I will use any reason to include a Beyonce music video in a blog post/
With race season upon us, some of you may already be preparing to run in various 5Ks or half marathons in the coming weeks. No doubt you’ve got a training plan to help you schedule your runs, cross-trains, and tapers, but what about a plan to help with all the other aspects that go into running a race?
Have no fear, Fab Fit Chicago is here. Keep this countdown on reference as you prep for your race, and get ready to rock it:
Two Weeks Out: Start your taper for longer races, like half or full marathons. At this point, the bulk of your training is done. Now, it’s more about maintaining your conditioning and preventing injury than pushing yourself for long stretches of mileage.

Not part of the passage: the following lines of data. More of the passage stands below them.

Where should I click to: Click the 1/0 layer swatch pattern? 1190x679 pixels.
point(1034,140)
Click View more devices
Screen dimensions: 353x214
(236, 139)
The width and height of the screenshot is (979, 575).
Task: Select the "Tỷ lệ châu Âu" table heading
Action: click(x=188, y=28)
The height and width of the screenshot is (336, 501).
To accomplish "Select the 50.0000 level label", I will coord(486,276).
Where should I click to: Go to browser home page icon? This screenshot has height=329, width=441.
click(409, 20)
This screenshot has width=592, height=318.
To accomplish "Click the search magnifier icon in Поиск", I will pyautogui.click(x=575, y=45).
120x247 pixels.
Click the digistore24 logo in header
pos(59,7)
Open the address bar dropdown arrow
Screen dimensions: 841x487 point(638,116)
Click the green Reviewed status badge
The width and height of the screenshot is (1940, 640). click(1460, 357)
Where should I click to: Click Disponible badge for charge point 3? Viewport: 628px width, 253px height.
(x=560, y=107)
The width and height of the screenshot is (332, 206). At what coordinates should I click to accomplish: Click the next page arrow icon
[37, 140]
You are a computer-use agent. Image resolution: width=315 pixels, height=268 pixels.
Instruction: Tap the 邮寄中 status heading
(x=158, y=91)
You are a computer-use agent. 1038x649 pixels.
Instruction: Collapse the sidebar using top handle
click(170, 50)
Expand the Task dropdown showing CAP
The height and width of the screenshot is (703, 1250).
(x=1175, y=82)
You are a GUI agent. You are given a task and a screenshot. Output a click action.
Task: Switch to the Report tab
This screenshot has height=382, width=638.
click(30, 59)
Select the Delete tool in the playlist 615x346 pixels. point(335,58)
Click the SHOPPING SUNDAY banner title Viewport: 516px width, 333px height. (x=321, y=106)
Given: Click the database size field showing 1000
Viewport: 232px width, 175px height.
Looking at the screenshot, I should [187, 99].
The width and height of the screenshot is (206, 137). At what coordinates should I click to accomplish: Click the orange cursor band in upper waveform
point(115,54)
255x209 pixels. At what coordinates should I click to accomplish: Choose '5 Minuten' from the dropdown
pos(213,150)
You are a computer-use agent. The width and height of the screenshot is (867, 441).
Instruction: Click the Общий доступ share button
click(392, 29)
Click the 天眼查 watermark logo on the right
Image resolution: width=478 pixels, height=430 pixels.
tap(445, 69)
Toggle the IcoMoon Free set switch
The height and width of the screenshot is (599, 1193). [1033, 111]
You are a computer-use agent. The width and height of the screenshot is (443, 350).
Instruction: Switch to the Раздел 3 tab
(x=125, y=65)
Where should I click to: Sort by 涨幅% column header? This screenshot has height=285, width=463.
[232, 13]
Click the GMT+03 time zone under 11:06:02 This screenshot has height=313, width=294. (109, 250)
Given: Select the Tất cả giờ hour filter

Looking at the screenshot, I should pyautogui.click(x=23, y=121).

Ten Days Out: Check out that weather forecast and start pulling together possible race day outfits. A good rule of thumb is to dress for 15 degrees warmer than the projected temperature; if it’s going to be cold at the starting line, wear clothing you can throw to the side as you start to warm up. Many races will donate this clothing afterwards- a plain old garbage bag can even work in a pinch! If you’re going to wear something new, take the outfit for a test spin to see if it rubs you in any weird places, what temperature it’s best suited for, and if it rides up or sags uncomfortably. Personally, I’d recommend that you go ahead and wear something you’re already pretty comfortable in. Better safe than rubbed raw and bleeding from chafing, right?
One Week Out: Early to bed, early to rise. Chances are you’re going to have to get up early on race day, so make it easy on yourself by sticking to a sleep schedule the week before your big day.
Three Days Out: Fuel up. Focus on eating whole, unprocessed foods, and be careful with the carb-loading. Active.com recommends eating complex carbs three days before your race (whole grain breads and pasta), which gives your body time to completely digest and process the carbs. Then, the last two days before your race, go for simple carbs that your body can digest easily (white bread and normal pasta, and nothing with saturated fats, like donuts). Finally, enjoy your last major meal about 12-15 hours before the race; this should also be a meal comprised of simple carbs that you can digest before the race. If you want that big plate of pasta, go for it- but avoid heavy cream sauces.
Two Days Out: Shake it out. If you’re in the mood, go out for a quick “shakeout” jog to loosen up your muscles and mentally prepare for the race. This is a time when I really like to visualize how my race is going to go, from the starting gun to the mid-race struggle to the sight of the finish line. It’s totally cheesy, and it totally works. Also, make sure to get a good night’s sleep- there’s a solid chance that pre-race nerves will mess up your sleep the night before the race, but that’s no big deal as long as you get a good night’s sleep two nights before.
One Day Out: Get your Girl Scout on. I’m talking, of course, about being prepared. Now’s the time to lay out everything you will need for race day so that you aren’t running around like a chicken with your head cut off at 5 in the morning on race day. Things to consider including: race day outfit, underwear, socks, shoes, extra clothes to change into after the race, outerwear, sunscreen, BodyGlide, hat/sunglasses, music or GPS devices and any accompanying armbands, wallet with ID and cash for parking or last minute fees, bandages, water bottle and any hand strap or belt, sports drink, energy bar, race chip and bib, safety pins.Also, take a few minutes to check the race’s location and gear check, and figure out how you’ll get there, whether it’s public transit or driving.
One really handy resources is Bib Brave, a website that’s kind of like Yelp! for races. You can search for the race you’re running, and see what other runners have to say about race day! Then, when the race is done, take a few minutes to pay it forward and write a review so that other runners can benefit from your wisdom (this is something I’ll be doing a lot more in the future as a BibRave Pro- stay tuned for more details!)
Oh, and this should be common sense, but stay off your feet and drink water (about 4-8oz per hour) to help your race day hydration.
The Morning Of: Wake up early enough so that you’ll be fully awake at the starting line- some experts suggest three hours before the race starts. Have a light meal that you’ve tried and tested before on other race days or long runs- typically something light and easily digestible. Drink about 16oz of water two hours before the race starts so you can hit the porta-potties before the race starts. Warm up with light jogging and dynamic stretching- and once the starting gun goes off, go have your best race ever!
My first race is coming up on May 18th– how do y’all prepare for races? Any other tips I should know?